AH: Glauben Sie, bei den alternativen Schulformen wie die Montessori-Schule, die Rudolf- Steiner-Schule, die Freien Volksschulen, die in Ihrem Buch vorgestellt werden, sei das eher der Fall?

MARTIN NÄF: Es gibt überall Schulen und Lehrer, die es versuchen; manche Lehrer bis an die Grenze ihrer Kräfte. Für mich sind die alternativen Schulen nur ein Schritt einer Entwicklung, die weiter gehen müsste. Die alternativen Schulen sind noch sehr stark Schulen. Sie stehen unter ähnlichen Zwängen wie alle andern Schulen. Im allgemeinen ist es aber für die Erwachsenen dort von der Struktur her einfacher, die Kinder zu spüren, wahrzunehmen, mit ihnen zu arbeiten und zu lernen, statt sie zu «unterrichten».

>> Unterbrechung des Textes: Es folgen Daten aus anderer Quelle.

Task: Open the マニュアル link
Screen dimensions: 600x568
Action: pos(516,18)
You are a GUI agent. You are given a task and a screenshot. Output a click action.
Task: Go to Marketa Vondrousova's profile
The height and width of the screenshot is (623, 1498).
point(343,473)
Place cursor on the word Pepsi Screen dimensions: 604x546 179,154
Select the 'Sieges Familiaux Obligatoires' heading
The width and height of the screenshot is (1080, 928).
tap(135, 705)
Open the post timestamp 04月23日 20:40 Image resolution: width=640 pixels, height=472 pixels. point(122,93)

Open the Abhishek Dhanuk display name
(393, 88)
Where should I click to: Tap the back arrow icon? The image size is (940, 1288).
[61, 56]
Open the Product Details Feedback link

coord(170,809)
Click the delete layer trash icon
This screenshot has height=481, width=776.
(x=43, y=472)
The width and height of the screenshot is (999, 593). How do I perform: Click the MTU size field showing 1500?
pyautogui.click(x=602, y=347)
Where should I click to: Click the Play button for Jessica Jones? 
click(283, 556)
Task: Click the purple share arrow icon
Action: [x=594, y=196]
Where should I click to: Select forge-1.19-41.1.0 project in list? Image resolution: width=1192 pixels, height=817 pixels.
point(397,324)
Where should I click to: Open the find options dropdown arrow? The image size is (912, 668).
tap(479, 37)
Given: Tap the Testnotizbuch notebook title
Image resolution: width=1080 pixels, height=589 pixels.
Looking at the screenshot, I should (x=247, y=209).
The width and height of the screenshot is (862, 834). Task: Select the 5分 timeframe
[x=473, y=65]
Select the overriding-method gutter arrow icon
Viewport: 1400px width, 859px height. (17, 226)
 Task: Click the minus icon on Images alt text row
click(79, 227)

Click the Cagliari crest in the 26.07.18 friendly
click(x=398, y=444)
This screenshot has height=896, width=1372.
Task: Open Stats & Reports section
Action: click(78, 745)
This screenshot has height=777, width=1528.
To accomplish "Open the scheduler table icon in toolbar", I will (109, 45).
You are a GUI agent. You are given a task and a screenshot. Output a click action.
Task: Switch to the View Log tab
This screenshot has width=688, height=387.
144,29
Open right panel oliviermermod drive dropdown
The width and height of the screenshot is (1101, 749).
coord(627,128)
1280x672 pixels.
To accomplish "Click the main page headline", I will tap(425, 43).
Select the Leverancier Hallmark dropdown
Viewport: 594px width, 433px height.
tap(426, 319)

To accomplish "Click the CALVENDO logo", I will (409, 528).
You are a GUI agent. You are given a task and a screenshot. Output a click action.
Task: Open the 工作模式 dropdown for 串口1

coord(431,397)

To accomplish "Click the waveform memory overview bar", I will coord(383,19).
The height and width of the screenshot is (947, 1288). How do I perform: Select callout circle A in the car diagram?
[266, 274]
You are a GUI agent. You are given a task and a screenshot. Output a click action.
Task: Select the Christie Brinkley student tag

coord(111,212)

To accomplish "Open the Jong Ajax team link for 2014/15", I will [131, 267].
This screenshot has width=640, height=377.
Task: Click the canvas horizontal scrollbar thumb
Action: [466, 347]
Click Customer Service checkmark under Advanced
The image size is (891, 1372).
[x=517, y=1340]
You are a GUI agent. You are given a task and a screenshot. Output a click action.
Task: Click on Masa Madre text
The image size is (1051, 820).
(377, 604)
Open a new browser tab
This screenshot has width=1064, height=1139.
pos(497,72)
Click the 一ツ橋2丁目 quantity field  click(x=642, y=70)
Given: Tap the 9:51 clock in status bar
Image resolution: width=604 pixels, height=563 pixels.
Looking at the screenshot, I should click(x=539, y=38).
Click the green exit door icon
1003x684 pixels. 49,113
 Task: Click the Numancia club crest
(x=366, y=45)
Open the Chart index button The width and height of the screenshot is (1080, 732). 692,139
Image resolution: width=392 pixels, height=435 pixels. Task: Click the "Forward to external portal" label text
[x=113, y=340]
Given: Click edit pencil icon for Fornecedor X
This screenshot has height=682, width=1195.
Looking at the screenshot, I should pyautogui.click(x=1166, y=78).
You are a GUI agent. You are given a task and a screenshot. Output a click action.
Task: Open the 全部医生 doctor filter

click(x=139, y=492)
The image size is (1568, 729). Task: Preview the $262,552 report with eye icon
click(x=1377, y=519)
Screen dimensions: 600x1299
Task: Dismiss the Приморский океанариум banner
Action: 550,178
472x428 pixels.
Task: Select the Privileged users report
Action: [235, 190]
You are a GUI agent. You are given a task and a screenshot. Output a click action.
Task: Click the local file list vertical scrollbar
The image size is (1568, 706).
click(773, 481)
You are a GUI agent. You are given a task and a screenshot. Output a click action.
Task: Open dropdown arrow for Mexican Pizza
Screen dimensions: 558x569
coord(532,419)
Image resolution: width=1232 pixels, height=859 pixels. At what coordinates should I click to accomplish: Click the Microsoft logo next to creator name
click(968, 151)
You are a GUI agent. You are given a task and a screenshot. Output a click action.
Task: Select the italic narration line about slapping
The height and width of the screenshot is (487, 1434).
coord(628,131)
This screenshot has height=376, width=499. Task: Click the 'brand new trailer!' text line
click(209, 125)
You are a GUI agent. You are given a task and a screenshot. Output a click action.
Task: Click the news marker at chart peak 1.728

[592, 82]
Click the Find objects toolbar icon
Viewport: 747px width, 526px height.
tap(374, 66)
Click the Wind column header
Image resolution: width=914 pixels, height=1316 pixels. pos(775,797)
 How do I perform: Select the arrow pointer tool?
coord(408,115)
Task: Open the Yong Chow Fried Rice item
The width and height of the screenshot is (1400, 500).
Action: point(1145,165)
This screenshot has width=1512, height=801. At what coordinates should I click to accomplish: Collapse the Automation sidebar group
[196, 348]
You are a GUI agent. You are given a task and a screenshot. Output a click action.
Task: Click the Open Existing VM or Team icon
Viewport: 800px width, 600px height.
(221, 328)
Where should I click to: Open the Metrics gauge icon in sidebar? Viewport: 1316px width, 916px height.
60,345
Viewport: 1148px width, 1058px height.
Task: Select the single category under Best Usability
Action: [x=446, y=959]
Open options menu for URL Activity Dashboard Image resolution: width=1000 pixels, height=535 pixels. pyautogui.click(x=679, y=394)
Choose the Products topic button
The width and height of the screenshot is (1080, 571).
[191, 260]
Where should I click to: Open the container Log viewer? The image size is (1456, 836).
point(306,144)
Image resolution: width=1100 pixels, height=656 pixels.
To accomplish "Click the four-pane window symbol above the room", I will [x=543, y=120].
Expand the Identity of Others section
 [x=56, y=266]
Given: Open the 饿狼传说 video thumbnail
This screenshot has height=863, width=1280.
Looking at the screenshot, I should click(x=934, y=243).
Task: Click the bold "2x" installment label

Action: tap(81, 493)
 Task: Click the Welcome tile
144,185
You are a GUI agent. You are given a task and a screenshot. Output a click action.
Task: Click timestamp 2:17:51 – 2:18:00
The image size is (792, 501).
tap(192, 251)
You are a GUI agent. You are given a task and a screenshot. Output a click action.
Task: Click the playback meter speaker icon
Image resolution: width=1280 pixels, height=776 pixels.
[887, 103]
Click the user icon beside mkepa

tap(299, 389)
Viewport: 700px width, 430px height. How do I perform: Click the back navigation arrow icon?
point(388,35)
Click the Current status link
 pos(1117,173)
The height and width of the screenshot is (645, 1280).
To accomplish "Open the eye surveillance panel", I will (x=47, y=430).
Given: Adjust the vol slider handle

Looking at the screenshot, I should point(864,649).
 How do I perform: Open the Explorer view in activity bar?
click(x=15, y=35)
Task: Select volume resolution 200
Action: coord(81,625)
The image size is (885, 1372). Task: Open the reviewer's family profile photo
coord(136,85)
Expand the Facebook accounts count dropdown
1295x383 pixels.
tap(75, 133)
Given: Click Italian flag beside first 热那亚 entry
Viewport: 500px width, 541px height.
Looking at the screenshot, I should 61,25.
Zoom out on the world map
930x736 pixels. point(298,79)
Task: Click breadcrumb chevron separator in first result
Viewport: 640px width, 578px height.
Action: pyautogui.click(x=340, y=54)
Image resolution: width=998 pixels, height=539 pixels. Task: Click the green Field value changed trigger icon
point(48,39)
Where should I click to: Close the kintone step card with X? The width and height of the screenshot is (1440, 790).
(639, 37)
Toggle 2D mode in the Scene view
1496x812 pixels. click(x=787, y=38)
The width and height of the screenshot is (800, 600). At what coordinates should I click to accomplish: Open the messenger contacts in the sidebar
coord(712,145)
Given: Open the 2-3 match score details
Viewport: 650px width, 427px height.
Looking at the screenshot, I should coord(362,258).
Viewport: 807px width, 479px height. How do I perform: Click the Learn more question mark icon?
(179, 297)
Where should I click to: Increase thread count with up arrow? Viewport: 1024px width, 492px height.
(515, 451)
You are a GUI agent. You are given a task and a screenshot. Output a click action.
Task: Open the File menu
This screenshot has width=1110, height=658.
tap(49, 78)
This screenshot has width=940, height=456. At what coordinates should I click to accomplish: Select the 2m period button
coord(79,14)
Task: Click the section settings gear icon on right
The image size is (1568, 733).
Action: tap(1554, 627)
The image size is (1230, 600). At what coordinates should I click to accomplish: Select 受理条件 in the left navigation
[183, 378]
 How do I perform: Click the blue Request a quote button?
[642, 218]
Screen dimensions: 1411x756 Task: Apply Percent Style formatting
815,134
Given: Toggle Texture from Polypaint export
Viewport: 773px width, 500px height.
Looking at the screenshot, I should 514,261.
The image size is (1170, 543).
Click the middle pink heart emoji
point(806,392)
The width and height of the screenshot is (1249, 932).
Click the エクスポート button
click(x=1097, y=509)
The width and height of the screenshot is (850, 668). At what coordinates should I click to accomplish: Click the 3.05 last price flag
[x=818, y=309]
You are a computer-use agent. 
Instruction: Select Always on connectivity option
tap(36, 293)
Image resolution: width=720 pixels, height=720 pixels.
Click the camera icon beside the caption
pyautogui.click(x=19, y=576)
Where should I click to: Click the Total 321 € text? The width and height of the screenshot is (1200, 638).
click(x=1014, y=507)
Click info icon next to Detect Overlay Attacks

AH: Sie haben gesagt, die Schule sei ein Einfluss unter vielen. Weshalb beschäftigt Sie gerade die Schule so sehr?

MARTIN NÄF: Wir leiden alle darunter, dass wir eine Konsumgesellschaft sind. Wir leiden darunter, dass wir eine Konkurrenzgesellschaft sind, dass wir eine Gesellschaft sind, die sich selbst und die ganze Welt mit blindwütiger Energie zu zerstören scheint. Ich denke, unsere Schulen sind ein Teil dieser Gesellschaft; in ihnen werden, verallgemeinert gesehen, genau die Verhaltensweisen und Einstellungen produziert, von denen heute viele Menschen wegkommen wollen und von denen wir wohl auch wegkommen müssen, wenn wir nicht zugrunde gehen wollen. Wie wollen wir aber beispielsweise von einer an äussern Werten, an Geld, schönen Kleidern, dem teuren Auto und ähnlichen Dingen orientierten Lebenshaltung wegkommen, wenn wir keine anderen Werte kennen? Die berühmten inneren Werte müssen wachsen und sich entfalten können. Lust an geistiger Auseinandersetzung scheint an unsern Schulen aber eher zu verkümmern als zu wachsen. Neugierig und wach zu sein, eigene Interessen zu haben und zu verfolgen, auch menschliche Anteilnahme oder die Fähigkeit zu träumen und ähnliche Dinge stören unsern Schulbetrieb jedoch eher, als dass sie dort Platz hätten und willkommen wären. Damit verödet der Mensch innerlich. Es stirbt etwas ab, das nicht so schnell wieder lebendig wird, auch wenn wir später noch so sehr danach rufen. - Ich befasse mich mit der Schule also nicht nur deshalb, weil mir die vielen Menschen, die jeden Tag in und an ihr leiden - darunter nicht zuletzt viele Lehrer - leid tun. Ich befasse mich mit der Schule auch, weil es mir für die weitere Entwicklung unserer Gesellschaft wichtig scheint, dass wir auch in diesem Bereich endlich lernen, kritisch und gründlich zu denken und den Mut entwickeln, Altes aufzugeben und Neues zu erproben.